*Consignes*: Poursuivez le texte sur les réactions des parlementaires aux recommandations de la CIEVE, en reprenant juste après sa dernière phrase.

*Texte à lire*:
++++++
On s’y attendait. Déjà, l’idée même de vérification les avait fait littéralement trembler. Au Bicentenaire, ce mercredi, sur les lèvres de bien des parlementaires, les recommandations de la Commission indépendante d’évaluation et de vérification électorale (CIEVE) sont crucifiées. Comme un poème, chacun y est allé de sa strophe. « Cela n’engage pas le Parlement », jette, sans fard, le sénateur Carl Murat Cantave. Pourtant, il en parle. Dans son viseur, ce ne sont pas les cinq commissaires qui, la veille, ont recommandé au moins la reprise à zéro de la présidentielle, mais plutôt Jocelerme Privert. Pour lui, ce dernier s’est aventuré à créer des irritants plutôt que de s’atteler à la tâche qui lui a été confiée, poursuivre le processus électoral envers et contre tous. Sans la vérification qu’une bonne partie de la classe politique exigeait à cor et à cri ? On n’en saura rien…
Maintenant que les recommandations de la CIEVE sont expédiées au CEP et que tous les yeux sont désormais rivés sur celui-ci, l’horizon s’obscurcit-il davantage ? Jean Renel Sénatus, lui qui clame n’être pas membre du groupe minoritaire, ne l’entend pas de cette oreille. Pour lui, c’est simple comme bonjour. « Privert partira coûte que coûte le 14 juin ». Avez-vous un commentaire sur le travail de la commission ? « Je ne suis pas au courant de cette histoire ! », dit-il, dans un ricanement. Francisco Delacruz, lui, sénateur de l’OPL, y voit tout le contraire ou tout au moins n’ignore pas l’ « histoire ». Sur la question de la reprise de la présidentielle, il estime que c’est la « décision la plus sage qui soit » Il parle de l’ère zéro pour la présidentielle, convaincu qu’un président élu doit prendre la destinée de la nation le 7 février 2017. Il ne s’oppose pas à l’idée de la mise sur pied d’un BCEN spécial pour statuer sur le sort des parlementaires mal élus, comme le stipule la CIEVE dans son rapport.
++++++
(Entrées de position cible)
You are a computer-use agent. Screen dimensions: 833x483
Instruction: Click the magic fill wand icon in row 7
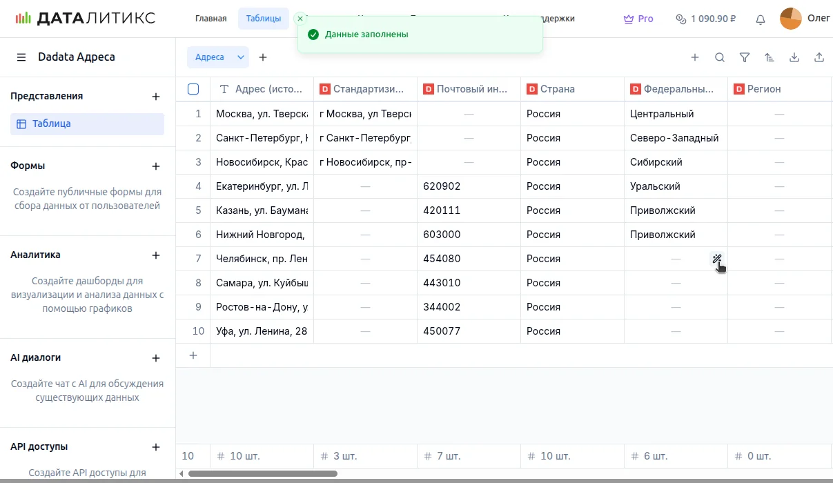click(717, 259)
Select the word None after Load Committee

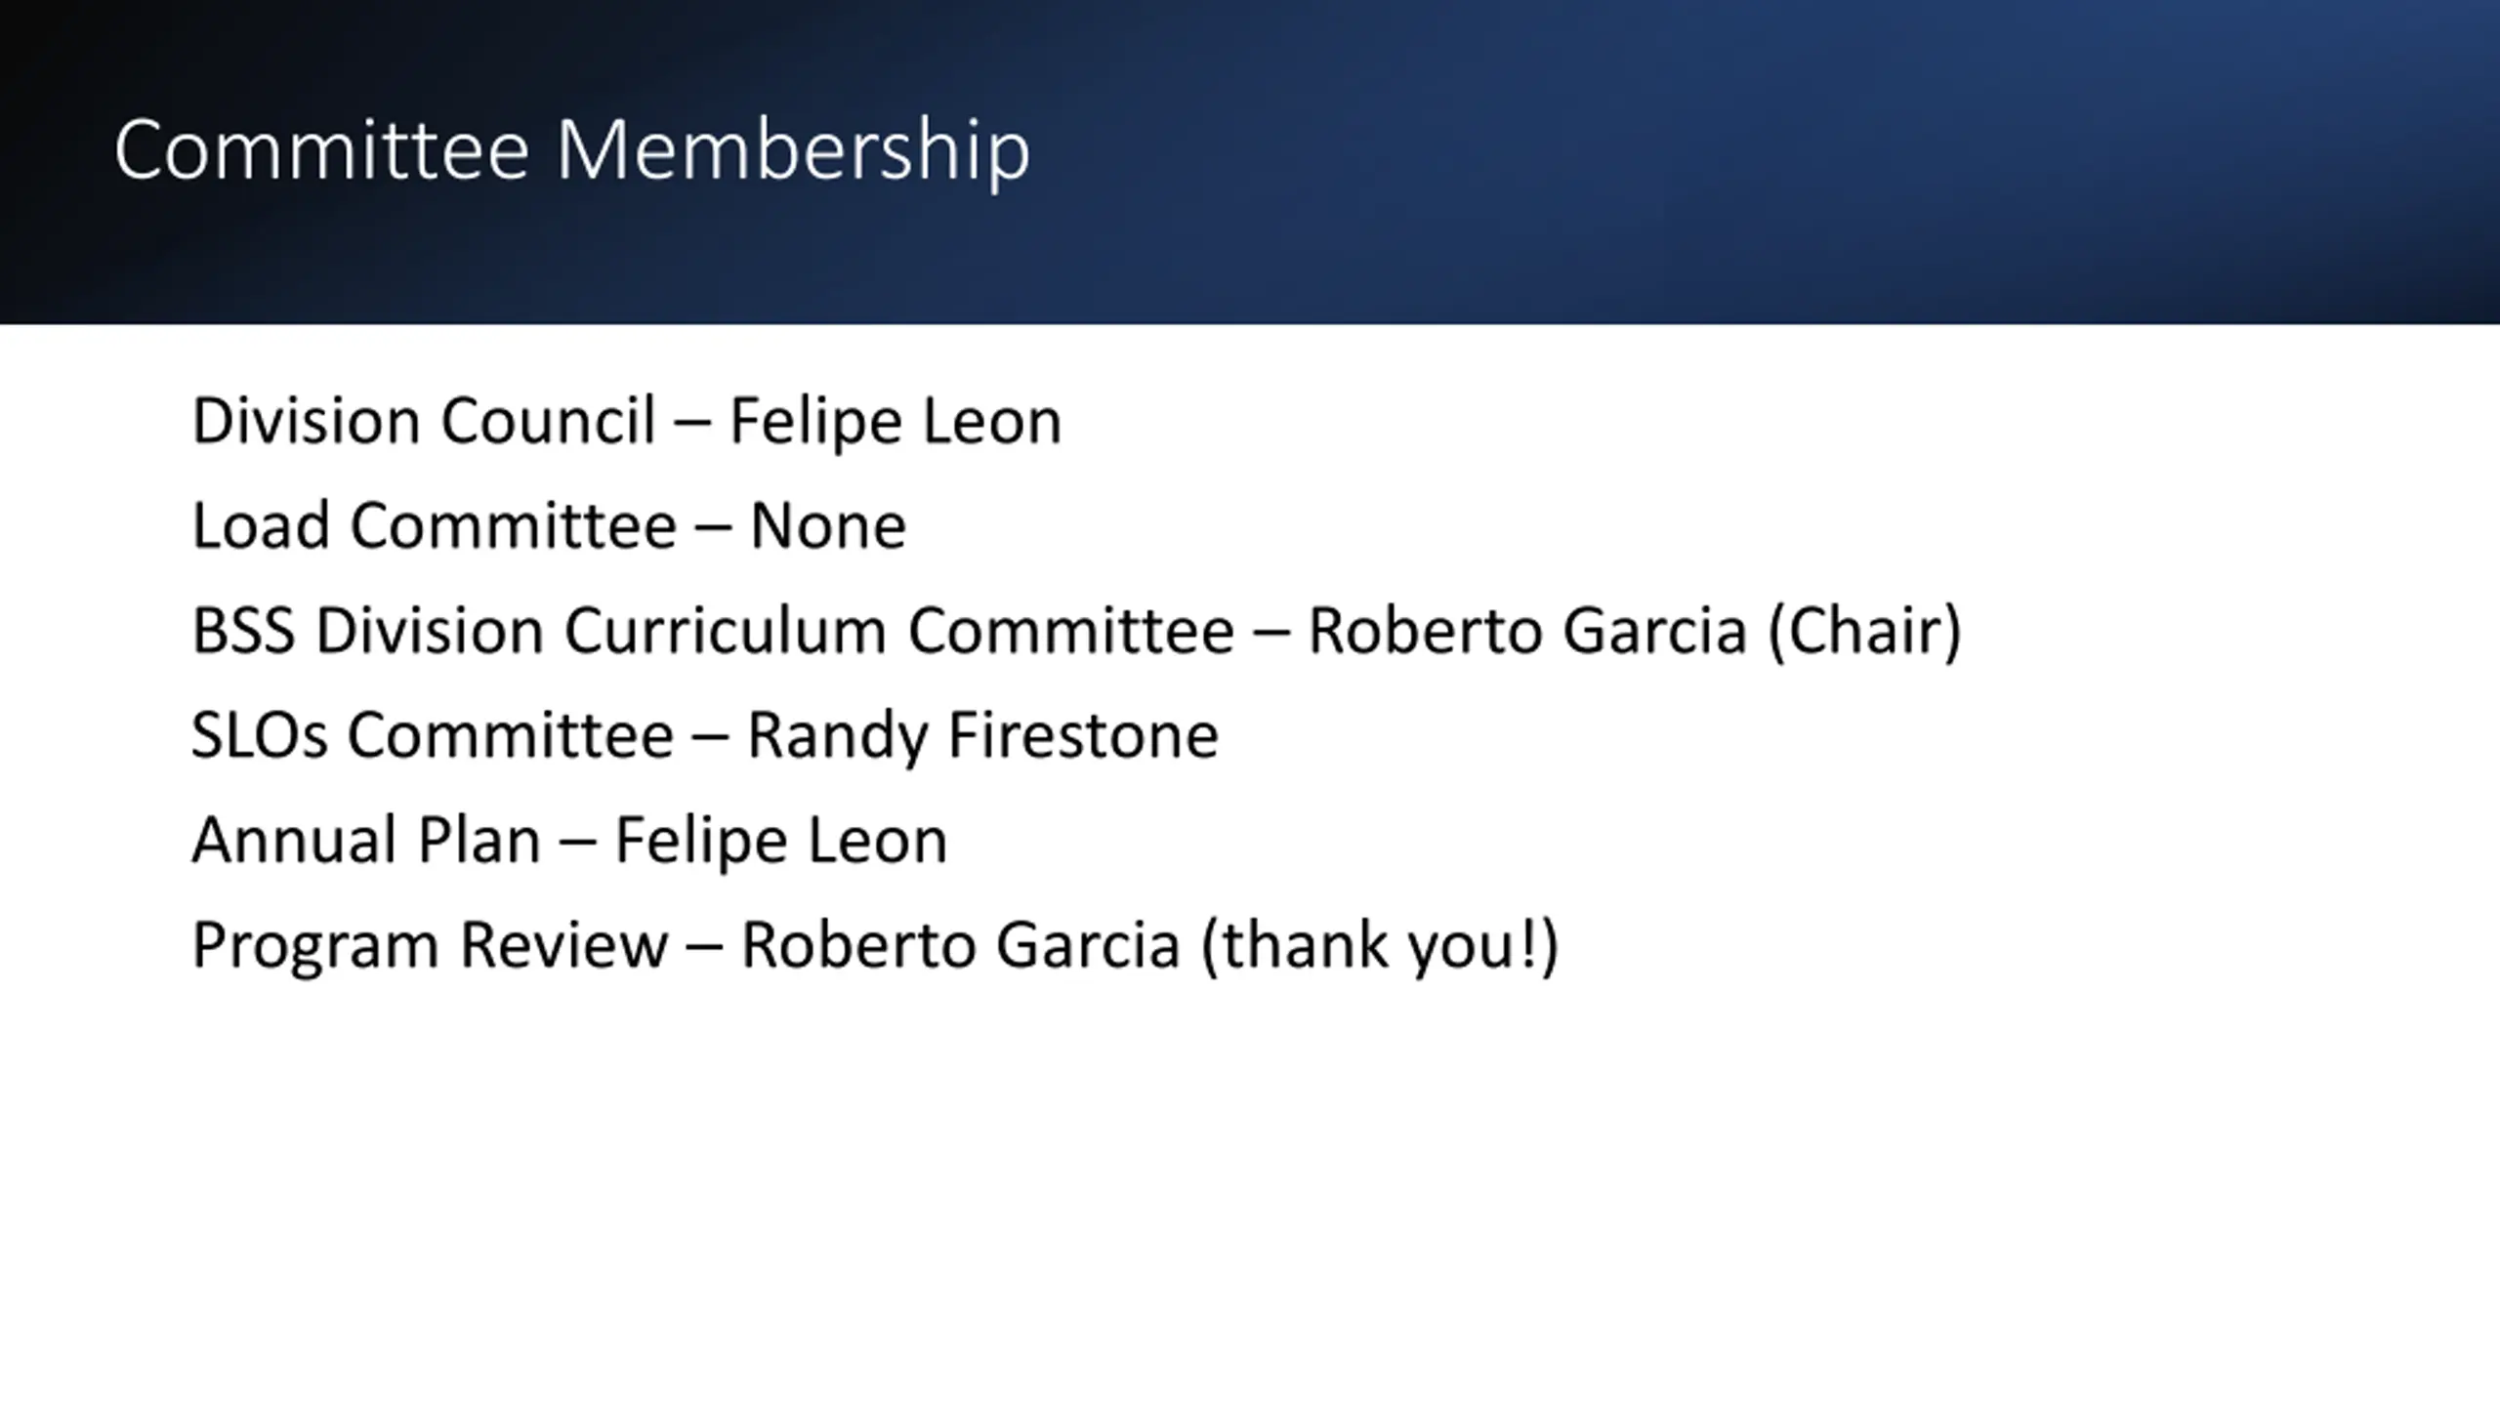pos(828,526)
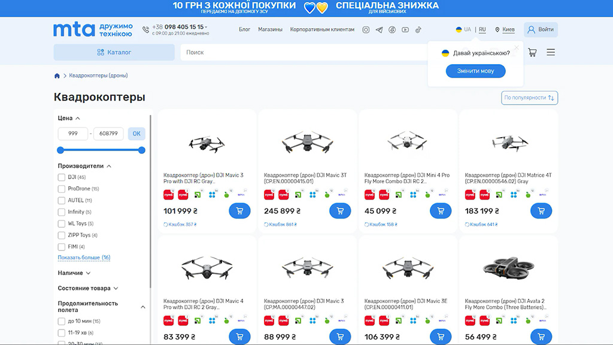613x345 pixels.
Task: Open the hamburger menu icon
Action: point(551,52)
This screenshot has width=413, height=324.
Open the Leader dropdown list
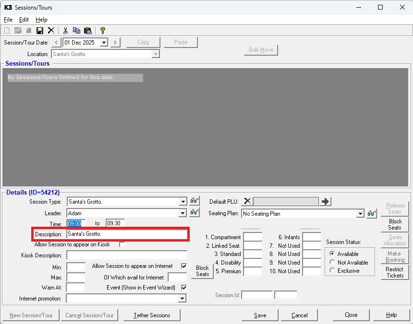(182, 213)
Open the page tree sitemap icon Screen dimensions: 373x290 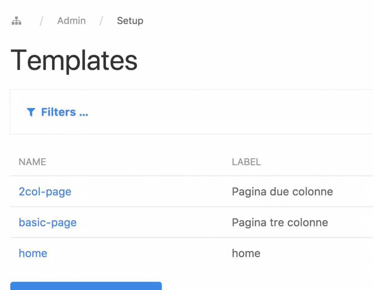(x=16, y=21)

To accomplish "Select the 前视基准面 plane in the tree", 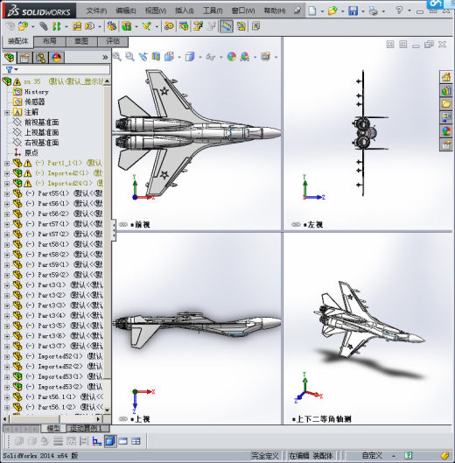I will pyautogui.click(x=42, y=123).
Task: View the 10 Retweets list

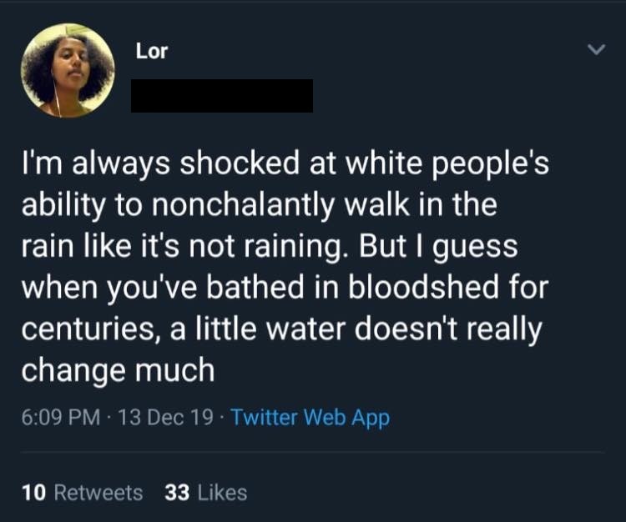Action: (x=82, y=493)
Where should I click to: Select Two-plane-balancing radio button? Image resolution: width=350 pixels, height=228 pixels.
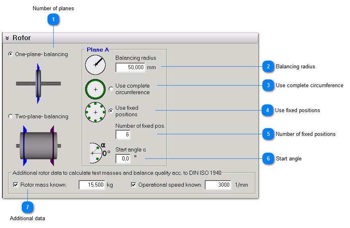(x=11, y=116)
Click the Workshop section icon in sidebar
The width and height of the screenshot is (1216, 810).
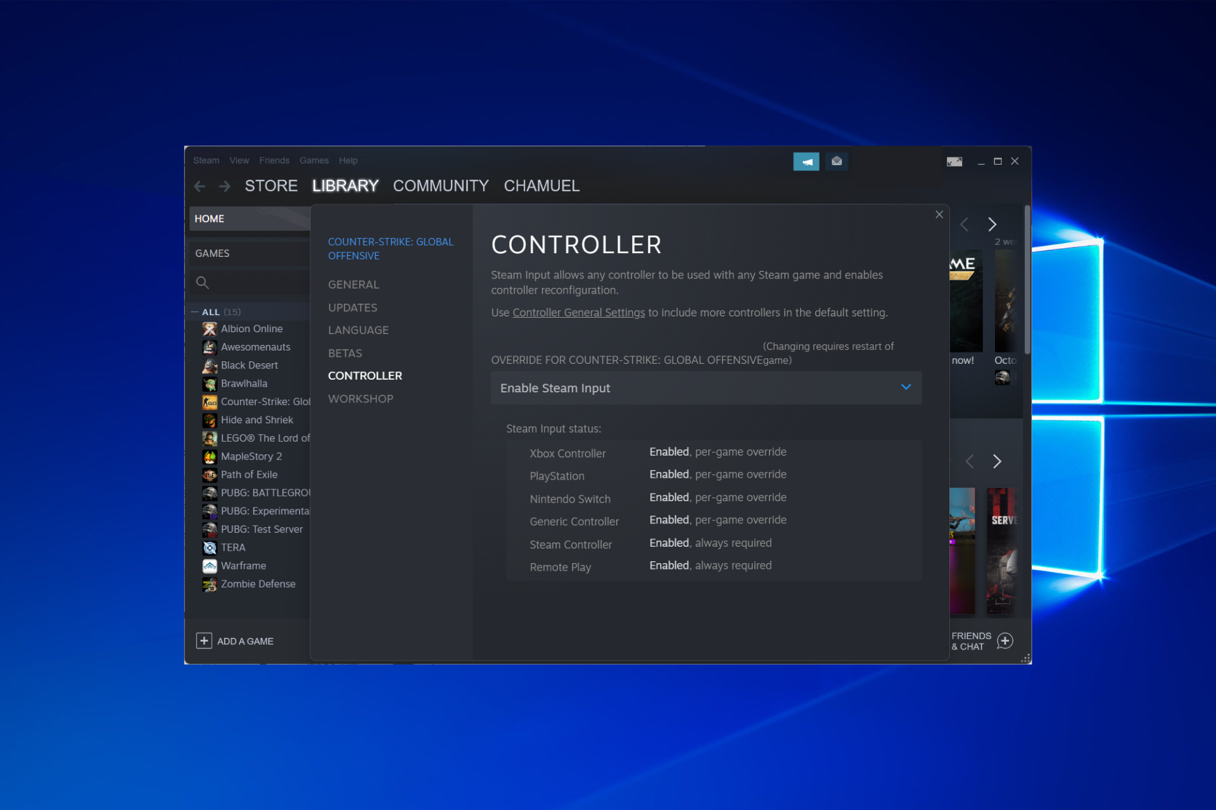pos(361,398)
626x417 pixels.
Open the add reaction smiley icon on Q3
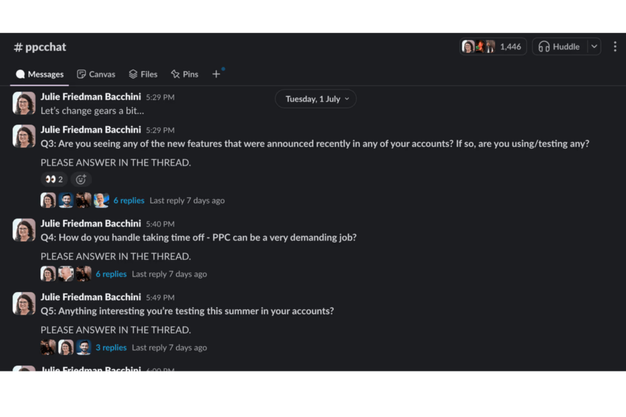tap(81, 179)
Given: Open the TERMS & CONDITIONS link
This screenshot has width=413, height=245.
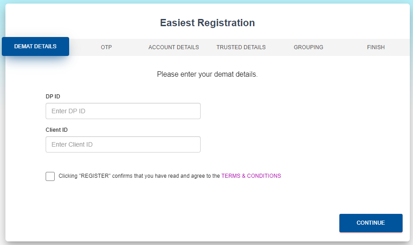Looking at the screenshot, I should pyautogui.click(x=251, y=176).
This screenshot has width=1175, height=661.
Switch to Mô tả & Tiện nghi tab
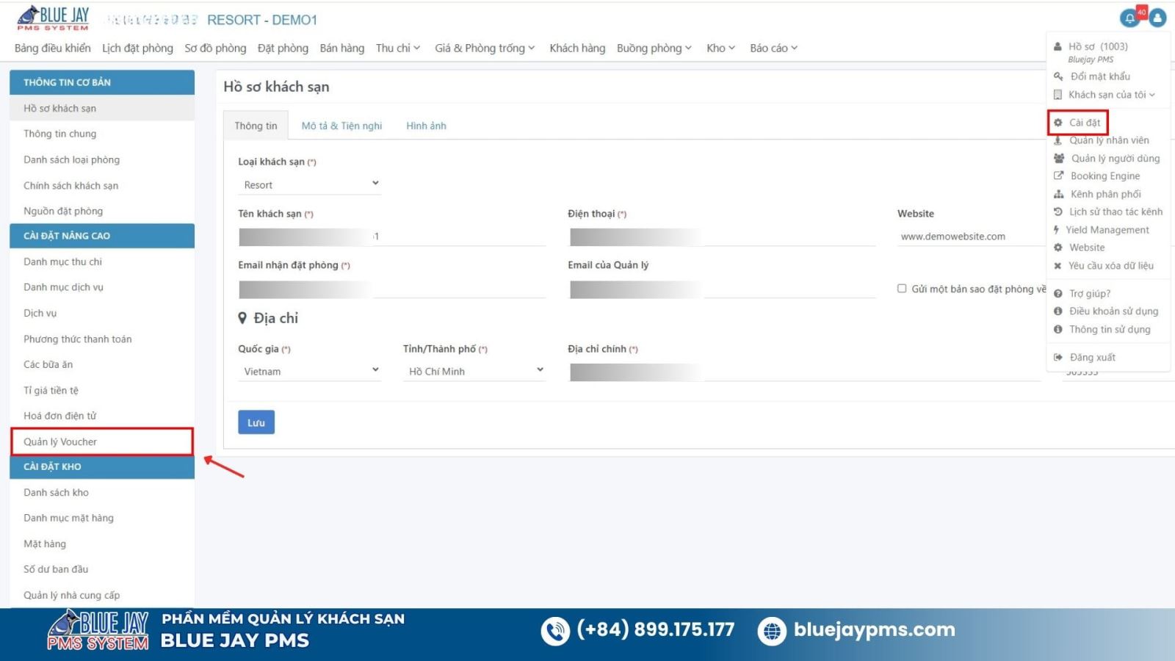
++++++
*Réponse écrite*:
Dans cette guerre de positions, d’intérêts, le député Printemps Bélizaire de Fanmi Lavalas est peu bavard, lui qui croit néanmoins que le travail de la CIEVE est « scientifique ». Il est, comme Delacruz, pour la reprise de la présidentielle. Pour le premier secrétaire du bureau de la Chambre des députés, Abel Descolllines, un tantinet réticent sur les bords, ce rapport ne les engage pas. Il déballe : la Commission n’a pas aidé à la résolution de la crise ; elle a davantage compliqué la conjoncture… L’élu de Mirebalais croit que la CIEVE, en voulant « faire du marronnage », a pondu un « plon gaye », sans fixer les responsabilités. « Quand vous vous bornez à mettre de l’emphase sur les irrégularités, sur les ‘’votes zombies’’, qu’en est-il des vivants qui ont pris le chemin des urnes ? », s’interroge-t-il, perplexe.
Abel Descollines rappelle au passage que la commission n’avait pas sa raison d’être, comme si la classe politique dans sa majorité et le peuple n’avaient pas sonné le glas des élections de 2015, le 22 janvier dernier, sous le couvert d’une ultime manifestation de mécontentement. Quand on demande à Youri Latortue, Carl Murat Cantave, Andris Riché et Onondieu Louis du groupe minoritaire – assis côte à côte sur un canapé à la salle diplomatique du Sénat dans un semblant d’homogénéité – s’ils n’étaient pas ébranlés par les recommandations de la CIEVE, leur réponse fuse : « Non ! » Off the record, un parlementaire influent avoue qu’il y a vraiment eu des collègues qui sont mal élus. Mais, solidarité de corps oblige, les députés, disent n’ « être aucunement liés au rapport de la CIEVE qui ne peut, en aucun cas, produire d’effets juridiques sur les mandats des membres du législatif », comme le souligne une note parue mardi soir, portant la signature de Cholzer Chancy, président de la Chambre des députés.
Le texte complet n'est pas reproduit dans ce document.